Return, from the listing below, each line where the word "user" appears.
(Records for this exercise Opens)
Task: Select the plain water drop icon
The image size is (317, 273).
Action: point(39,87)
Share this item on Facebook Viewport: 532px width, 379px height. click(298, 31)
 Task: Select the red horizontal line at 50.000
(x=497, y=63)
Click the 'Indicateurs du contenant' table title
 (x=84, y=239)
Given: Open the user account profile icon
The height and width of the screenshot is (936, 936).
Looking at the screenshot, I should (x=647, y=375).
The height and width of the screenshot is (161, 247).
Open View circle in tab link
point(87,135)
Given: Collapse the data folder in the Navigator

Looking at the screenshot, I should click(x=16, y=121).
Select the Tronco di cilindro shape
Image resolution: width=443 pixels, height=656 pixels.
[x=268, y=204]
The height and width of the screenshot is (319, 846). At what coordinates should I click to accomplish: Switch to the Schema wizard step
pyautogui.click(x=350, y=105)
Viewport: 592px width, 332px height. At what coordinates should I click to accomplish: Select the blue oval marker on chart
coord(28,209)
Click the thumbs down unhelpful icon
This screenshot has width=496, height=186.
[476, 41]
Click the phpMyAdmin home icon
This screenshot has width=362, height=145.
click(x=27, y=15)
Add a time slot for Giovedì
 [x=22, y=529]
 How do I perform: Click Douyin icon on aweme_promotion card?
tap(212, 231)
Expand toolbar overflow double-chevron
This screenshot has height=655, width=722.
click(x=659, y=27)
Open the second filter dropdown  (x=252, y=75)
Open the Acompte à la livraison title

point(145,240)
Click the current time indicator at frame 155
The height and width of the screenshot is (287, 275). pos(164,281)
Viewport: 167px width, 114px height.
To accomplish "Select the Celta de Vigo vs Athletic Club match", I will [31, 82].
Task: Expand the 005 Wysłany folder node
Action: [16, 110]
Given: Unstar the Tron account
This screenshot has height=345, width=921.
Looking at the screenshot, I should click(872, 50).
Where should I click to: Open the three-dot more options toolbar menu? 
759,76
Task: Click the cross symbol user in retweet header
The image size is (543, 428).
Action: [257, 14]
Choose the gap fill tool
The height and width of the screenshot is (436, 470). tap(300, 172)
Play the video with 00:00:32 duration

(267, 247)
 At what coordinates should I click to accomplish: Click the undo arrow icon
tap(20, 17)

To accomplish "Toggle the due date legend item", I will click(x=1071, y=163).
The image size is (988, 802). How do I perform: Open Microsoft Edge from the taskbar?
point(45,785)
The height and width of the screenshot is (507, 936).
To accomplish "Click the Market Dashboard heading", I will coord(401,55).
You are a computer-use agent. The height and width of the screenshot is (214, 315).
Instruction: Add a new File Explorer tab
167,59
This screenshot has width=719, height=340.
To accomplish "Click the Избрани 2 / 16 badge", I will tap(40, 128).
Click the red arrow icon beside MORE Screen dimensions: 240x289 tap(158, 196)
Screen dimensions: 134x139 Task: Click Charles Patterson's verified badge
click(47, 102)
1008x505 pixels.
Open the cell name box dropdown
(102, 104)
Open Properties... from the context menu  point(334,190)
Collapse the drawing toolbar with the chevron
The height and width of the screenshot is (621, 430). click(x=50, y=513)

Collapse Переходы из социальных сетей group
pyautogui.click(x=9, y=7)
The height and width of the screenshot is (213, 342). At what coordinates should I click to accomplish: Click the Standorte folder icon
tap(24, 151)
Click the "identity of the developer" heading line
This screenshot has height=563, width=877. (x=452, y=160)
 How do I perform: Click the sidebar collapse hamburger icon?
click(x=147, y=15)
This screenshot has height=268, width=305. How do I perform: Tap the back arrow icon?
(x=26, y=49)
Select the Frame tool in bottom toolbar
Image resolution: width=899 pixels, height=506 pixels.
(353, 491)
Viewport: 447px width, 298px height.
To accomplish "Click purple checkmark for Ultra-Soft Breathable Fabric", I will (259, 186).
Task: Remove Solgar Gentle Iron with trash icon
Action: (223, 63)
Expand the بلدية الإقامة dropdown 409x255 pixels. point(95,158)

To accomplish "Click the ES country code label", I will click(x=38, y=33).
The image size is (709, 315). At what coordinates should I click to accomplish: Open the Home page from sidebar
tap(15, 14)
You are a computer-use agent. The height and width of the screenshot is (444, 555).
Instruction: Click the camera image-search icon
(Records for this exercise Closes)
### Solution to this exercise
Given: Open the user account profile icon
Task: Click the cross symbol user in retweet header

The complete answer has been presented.